The Heiress Effect (Brothers Sinister #2)(72)
“Damn it, Free. This isn’t the time to chop logic. We need to get you out of here.”
Free only smiled. “Oh, that’s so lovely. When I induce you to swear, it’s because I’ve argued you to a standstill. Cut line, Oliver. You know I’m right even if you refuse to admit it. And stop being ridiculous; I’m not leaving. If the crowd turns to violence, I’m safer surrounded by a hundred women who have discussed the finer points of safety than I would be all alone with you. What would you do if we were attacked by a mob?”
“I would—” He paused.
“You would be ripped limb from limb.” She gave him a beatific smile, completely at odds with her words. “Don’t worry, big brother. I’ll keep you safe.”
“Damn it, Free,” he repeated.
She laughed and looked back to her friends. “This is my brother,” she said. “His name is Mr. Oliver Marshall. He likely won’t leave until everything is over. Where should he stay and glower?”
“You can’t cross the perimeter,” one of the women said to him. “Only women inside the circle, and I hope you can understand the reason for that. But my brother is standing against that tree there, watching out for us in case anything goes wrong. If you’d like to go join him, you’d be welcome.”
Oliver shook his head at his sister, and she grinned at him. “Enjoy yourself, Oliver. The Reform League has promised Miss Higgins the chance to speak, and I’m sure you’ll love what she has to say.”
There wasn’t much to say after the rally. The constables intervened only so far as to suggest that people vacate the park before dusk fell, and by then, nobody seemed to object to this suggestion.
The mood was jubilant. The government had promised to quash the demonstration with all its might; the people had promised to quash the government’s quashing of their demonstration.
The people, it was generally agreed, had won. Decisively.
Free’s friends relinquished her to Oliver’s care with reluctance. The cabs were overrun; the streets crowded with foot traffic. There was no chance of taking a carriage.
Instead, they walked. For the first fifteen minutes, Free was cheerful, burbling about the crowd, the mood, how much fun she’d had and how she couldn’t wait to do it again. All her energy made him feel old and weary.
“Where are you taking me?” Free finally asked after they’d traipsed through a handful of dingy streets. “It looks like we’re going to Freddy’s.”
Oliver blinked and turned to his sister. “I thought you liked Aunt Freddy.
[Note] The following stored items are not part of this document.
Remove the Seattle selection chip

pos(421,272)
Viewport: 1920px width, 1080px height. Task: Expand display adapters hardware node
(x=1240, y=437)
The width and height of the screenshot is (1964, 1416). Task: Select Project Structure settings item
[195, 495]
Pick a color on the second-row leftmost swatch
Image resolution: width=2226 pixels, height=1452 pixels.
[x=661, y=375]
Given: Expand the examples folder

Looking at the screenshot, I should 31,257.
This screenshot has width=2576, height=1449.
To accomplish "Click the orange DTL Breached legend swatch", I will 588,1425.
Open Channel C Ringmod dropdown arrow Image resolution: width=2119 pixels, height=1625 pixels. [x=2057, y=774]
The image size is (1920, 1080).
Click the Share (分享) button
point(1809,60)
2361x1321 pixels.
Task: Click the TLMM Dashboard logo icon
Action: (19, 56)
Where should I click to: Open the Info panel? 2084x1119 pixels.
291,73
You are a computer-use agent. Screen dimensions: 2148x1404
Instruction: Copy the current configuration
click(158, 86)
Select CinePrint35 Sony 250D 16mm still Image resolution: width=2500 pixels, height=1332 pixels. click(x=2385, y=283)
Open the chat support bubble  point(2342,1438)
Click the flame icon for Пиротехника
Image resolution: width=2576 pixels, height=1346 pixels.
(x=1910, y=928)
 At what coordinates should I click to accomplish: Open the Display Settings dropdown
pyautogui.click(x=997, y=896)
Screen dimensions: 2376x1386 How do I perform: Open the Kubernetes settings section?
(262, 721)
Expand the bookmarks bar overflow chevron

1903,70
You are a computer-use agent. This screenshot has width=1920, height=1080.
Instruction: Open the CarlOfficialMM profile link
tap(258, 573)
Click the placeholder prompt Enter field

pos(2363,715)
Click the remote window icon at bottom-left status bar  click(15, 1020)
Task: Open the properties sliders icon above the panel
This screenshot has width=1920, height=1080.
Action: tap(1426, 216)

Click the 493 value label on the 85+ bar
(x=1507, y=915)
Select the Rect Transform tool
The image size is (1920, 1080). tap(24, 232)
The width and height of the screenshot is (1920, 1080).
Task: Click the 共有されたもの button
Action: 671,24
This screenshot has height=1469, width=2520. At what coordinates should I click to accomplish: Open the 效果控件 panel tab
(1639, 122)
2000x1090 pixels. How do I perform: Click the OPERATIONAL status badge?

You write to her every week. You’re her namesake.”
Free rolled her eyes. “For the last four years, Oliver, I have only been writing her angry letters, and she has been answering them with just as much vituperation. You never pay attention to anything. We are arguing.”
Had it been four years since he’d last spent any significant time at home? Oliver totted up the time…and then swallowed.
“You argue with everyone,” he finally said. “I didn’t pay that any mind.”
“She’s going to lecture me. Do you know what Freddy will say when you tell her what I was doing?” Free’s eyes narrowed. “Is that why you’re bringing me to her? Because you want her to say—”
“Honestly, Free.” Oliver looked skyward. “I was bringing you to Freddy’s because I thought you would like to see her. I can take you back to Clermont House, if you’d prefer, but the last time you were there you complained that you didn’t know anyone and there was nothing to do. I hadn’t thought about Freddy’s lectures, and if I had, I wouldn’t have brought you. I don’t know what it is about Aunt Freddy, but the instant she tells me not to do something, I find myself most wishing to do it.”
Free’s lips twitched up reluctantly.
“And she never used to lecture you, in any event. Not like she did the rest of us.”
Free sighed. “That’s changed. I told you, we are arguing. We’ve spent the last Christmases pointedly talking about each other, loudly, to other people so that we can be overheard. How did you not notice?”
Aunt Freddy was so prickly that it was difficult to tell when she was actually upset and when she was just making noise about something or other to try to make some ridiculous point. She’d been making dire predictions of gloom as long as Oliver had known her. None of them had ever come true.
“What did you argue about?” Oliver said. “Or do I want to know?”
“She needs to go outside.”
Oliver took a deep breath. “Oh.”
If Freddy knew what they were doing now—walking on regular city streets—she would have complained of palpitations of the heart. If she’d known they were doing it with crowds about, she would have fainted.
When he was younger, he’d accepted as fact that his Aunt Freddy refused to leave the tiny flat that she inhabited. His mother said that she had once gone out—briefly—to the market, but even that had ended once she’d found someone to deliver the necessities of life. It had just been the way of things, an immutable characteristic inherent to Freddy.
“She didn’t like my manner of telling her to go outside,” Free said, “and she told me to apologize. So I told her that I was very sorry for my hasty words, and what I had meant to say was that she should be going outside every day.”